Question

At $t=0$, a particle executing $S H M$ with a time period $3 \,s$ is in phase with another particle executing SHM. The time period of the second particle is $T$ (less than $3\, s$ ). If they are again in the same phase for the third time after $45 s$, then the value of $T$ is $\ldots .$

• A. 1 s
• B. 1.5 s
• C. 2 s
• D. 2.5 s

Answer 1

Answer: (D)

Given, initially both oscillating particles are in same phase.
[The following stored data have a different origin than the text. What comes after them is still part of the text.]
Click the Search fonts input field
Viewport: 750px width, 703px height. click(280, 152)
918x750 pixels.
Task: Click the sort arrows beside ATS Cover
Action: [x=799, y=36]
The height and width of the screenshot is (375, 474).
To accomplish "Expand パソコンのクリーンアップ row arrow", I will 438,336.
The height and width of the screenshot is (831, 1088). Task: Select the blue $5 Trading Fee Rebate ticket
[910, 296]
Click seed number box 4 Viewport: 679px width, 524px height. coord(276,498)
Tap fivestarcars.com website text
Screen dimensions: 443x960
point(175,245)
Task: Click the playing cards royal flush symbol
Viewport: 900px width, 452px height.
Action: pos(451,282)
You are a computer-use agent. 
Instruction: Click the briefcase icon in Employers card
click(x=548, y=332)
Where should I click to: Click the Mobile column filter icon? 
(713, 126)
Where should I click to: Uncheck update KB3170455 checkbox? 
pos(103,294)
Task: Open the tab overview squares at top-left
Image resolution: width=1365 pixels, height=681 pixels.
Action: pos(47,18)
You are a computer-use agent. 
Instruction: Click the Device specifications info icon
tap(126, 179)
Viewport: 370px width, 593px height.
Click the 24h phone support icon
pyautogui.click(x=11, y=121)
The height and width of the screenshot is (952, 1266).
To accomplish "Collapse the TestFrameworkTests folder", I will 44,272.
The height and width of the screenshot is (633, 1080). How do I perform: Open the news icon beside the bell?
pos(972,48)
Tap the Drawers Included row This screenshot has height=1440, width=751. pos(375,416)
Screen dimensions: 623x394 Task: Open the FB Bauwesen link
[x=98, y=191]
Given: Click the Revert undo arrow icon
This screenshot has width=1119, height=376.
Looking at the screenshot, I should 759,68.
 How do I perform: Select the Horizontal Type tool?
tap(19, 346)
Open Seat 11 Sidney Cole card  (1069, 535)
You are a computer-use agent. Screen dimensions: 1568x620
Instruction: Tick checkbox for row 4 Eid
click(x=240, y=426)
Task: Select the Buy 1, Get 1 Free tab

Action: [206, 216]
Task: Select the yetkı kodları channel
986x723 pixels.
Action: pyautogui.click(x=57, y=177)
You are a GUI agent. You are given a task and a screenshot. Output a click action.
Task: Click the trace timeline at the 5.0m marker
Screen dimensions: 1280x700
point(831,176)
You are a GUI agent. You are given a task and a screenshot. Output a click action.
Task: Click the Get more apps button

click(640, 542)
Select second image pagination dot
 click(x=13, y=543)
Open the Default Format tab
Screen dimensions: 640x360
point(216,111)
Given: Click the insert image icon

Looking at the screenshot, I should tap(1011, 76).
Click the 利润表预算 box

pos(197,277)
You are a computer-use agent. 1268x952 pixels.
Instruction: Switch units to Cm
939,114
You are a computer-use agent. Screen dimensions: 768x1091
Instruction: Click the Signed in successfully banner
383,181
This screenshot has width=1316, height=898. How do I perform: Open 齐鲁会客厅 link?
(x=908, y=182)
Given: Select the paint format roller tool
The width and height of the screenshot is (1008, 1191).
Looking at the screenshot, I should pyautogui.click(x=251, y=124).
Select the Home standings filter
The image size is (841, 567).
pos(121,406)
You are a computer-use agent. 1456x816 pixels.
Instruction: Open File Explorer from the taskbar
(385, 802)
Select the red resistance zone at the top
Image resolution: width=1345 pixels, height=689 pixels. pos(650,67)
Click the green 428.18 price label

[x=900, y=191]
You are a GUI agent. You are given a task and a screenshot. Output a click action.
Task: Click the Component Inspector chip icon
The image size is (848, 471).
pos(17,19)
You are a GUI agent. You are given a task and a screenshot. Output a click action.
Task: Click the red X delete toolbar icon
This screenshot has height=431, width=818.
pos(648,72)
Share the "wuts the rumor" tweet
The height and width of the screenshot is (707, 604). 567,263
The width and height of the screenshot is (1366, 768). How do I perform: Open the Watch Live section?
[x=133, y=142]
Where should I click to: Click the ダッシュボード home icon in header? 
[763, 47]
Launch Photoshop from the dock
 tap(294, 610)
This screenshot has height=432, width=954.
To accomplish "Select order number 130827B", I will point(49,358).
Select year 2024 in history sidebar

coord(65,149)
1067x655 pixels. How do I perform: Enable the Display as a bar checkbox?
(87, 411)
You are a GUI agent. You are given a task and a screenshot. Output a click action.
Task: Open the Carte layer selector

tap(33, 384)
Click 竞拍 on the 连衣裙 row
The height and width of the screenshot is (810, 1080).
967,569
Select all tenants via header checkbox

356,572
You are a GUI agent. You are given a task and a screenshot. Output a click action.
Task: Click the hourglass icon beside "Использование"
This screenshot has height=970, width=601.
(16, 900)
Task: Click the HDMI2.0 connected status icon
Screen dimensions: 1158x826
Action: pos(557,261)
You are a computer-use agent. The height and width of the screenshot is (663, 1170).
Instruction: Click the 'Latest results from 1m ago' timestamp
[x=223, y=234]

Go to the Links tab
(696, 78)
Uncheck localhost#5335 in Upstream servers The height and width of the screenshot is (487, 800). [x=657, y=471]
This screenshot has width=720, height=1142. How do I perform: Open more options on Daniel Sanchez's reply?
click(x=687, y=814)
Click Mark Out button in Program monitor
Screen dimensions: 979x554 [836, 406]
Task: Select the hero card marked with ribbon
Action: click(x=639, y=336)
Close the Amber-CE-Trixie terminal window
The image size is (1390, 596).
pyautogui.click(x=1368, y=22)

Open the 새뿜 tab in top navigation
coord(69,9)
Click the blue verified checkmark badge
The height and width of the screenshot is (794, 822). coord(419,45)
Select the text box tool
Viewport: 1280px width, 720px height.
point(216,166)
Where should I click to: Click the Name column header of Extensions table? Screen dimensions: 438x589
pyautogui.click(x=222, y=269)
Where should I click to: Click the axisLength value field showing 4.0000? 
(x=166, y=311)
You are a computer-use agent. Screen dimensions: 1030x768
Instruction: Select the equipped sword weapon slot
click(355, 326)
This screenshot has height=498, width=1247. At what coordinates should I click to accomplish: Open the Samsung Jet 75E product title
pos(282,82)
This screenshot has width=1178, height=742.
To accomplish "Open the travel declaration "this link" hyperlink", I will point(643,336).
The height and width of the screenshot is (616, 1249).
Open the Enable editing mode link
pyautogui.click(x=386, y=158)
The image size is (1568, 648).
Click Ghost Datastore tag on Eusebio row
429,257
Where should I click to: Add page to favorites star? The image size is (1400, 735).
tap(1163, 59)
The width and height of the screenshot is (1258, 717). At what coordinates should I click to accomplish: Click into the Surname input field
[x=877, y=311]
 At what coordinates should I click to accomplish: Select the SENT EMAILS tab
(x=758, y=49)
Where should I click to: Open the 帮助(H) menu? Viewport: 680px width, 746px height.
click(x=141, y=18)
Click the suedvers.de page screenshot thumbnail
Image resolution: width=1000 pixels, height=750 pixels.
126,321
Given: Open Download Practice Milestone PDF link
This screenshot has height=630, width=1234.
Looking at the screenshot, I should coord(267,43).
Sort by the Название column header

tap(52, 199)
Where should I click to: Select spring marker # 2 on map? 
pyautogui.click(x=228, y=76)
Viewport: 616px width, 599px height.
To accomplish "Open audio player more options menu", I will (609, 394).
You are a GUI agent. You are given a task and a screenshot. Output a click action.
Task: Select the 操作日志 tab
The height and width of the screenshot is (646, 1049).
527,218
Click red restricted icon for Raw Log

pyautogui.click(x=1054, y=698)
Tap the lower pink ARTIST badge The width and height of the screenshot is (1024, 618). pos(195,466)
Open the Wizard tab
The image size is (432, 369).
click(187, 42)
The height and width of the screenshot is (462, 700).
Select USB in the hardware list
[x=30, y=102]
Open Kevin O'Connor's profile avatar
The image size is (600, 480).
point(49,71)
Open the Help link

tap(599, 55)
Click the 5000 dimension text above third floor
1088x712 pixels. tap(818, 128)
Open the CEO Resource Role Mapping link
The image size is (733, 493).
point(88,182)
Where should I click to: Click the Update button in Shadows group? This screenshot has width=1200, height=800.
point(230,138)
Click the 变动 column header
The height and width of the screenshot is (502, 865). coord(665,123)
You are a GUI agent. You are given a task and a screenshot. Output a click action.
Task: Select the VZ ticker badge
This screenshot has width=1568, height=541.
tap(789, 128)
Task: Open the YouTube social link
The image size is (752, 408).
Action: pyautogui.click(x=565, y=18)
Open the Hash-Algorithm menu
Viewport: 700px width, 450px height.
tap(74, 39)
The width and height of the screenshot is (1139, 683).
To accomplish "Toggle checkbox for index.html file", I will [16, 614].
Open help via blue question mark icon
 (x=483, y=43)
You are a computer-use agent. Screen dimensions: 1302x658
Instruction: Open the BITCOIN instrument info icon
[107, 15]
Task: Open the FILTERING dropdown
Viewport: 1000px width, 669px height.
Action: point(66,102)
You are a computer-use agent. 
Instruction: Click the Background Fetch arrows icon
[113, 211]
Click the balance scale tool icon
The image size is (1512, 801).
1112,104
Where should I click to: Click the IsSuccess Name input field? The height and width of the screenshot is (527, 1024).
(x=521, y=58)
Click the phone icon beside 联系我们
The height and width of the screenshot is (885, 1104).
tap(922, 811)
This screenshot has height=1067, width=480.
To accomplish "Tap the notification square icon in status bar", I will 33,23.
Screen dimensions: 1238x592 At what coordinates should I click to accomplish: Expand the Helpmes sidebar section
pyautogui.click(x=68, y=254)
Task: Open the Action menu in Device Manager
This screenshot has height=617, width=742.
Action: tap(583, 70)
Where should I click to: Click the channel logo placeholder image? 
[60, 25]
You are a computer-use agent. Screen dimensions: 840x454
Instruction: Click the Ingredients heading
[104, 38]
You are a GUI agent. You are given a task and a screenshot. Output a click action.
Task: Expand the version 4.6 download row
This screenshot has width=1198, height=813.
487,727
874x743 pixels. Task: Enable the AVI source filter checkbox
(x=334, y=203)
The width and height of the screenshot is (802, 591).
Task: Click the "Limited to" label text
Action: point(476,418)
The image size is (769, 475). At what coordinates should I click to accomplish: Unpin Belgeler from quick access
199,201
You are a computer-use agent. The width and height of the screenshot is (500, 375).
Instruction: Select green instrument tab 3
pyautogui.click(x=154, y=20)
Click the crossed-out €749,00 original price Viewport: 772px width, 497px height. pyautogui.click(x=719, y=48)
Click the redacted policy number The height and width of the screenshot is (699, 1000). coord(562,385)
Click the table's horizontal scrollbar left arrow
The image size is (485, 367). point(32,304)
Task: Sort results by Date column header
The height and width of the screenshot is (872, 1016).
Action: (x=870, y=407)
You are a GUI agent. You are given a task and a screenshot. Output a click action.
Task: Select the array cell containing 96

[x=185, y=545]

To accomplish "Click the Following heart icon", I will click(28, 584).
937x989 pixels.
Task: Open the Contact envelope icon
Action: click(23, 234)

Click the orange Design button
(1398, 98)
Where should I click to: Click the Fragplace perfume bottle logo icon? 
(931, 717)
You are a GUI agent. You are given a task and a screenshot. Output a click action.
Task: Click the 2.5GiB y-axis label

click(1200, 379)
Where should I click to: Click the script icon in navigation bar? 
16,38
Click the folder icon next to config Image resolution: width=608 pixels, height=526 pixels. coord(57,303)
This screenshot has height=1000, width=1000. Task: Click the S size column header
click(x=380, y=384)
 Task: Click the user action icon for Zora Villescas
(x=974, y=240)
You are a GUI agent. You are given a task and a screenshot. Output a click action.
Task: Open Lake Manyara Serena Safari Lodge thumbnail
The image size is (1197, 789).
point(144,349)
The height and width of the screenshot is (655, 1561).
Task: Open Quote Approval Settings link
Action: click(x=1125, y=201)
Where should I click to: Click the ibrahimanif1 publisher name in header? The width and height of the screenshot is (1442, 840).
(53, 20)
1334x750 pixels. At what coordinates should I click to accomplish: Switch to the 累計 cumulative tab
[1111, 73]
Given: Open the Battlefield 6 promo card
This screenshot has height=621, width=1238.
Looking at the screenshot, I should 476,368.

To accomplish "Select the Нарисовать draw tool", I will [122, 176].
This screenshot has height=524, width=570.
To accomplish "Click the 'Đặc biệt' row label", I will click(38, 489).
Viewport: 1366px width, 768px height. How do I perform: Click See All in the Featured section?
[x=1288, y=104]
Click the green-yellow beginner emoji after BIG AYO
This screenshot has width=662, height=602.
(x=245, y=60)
For keeping calculation simple, we assume that they both are at mean positive $(x=0)$ at $t=0$
Now first particle is in same phase at given time instances.
$t=0 s , 3 s , 6 s , 9 s , 1 2 s , 15 s , \ldots$ etc.
Now, we take time period of second particle (from options) and select that value of $T$, which gives same phase of both particles at $t=15 s , 30 s , 45 s \ldots$ etc.
For second particle by option (a),
$t=0 s , 1s , 2 s , 3 s , 4 s , 5 s , 6 s , \ldots $ etc
By option (b),
$t=0 s, 1.5 s, 3 s, 4.5 s, 6 s, \ldots $ etc
By option (c),
$t=0 s , 2 s , 4 s , 6 s , \ldots $ etc
By option (d),
$t=0 s , 25 s , 5 s , 7.5 s , 10 s , 125 s , 15 s , \ldots$ etc
So, both particles are in same phase again at $t=15 s , 30 s , 45 s , \ldots$ etc only, when time period of second particle is $ 2.5 s$.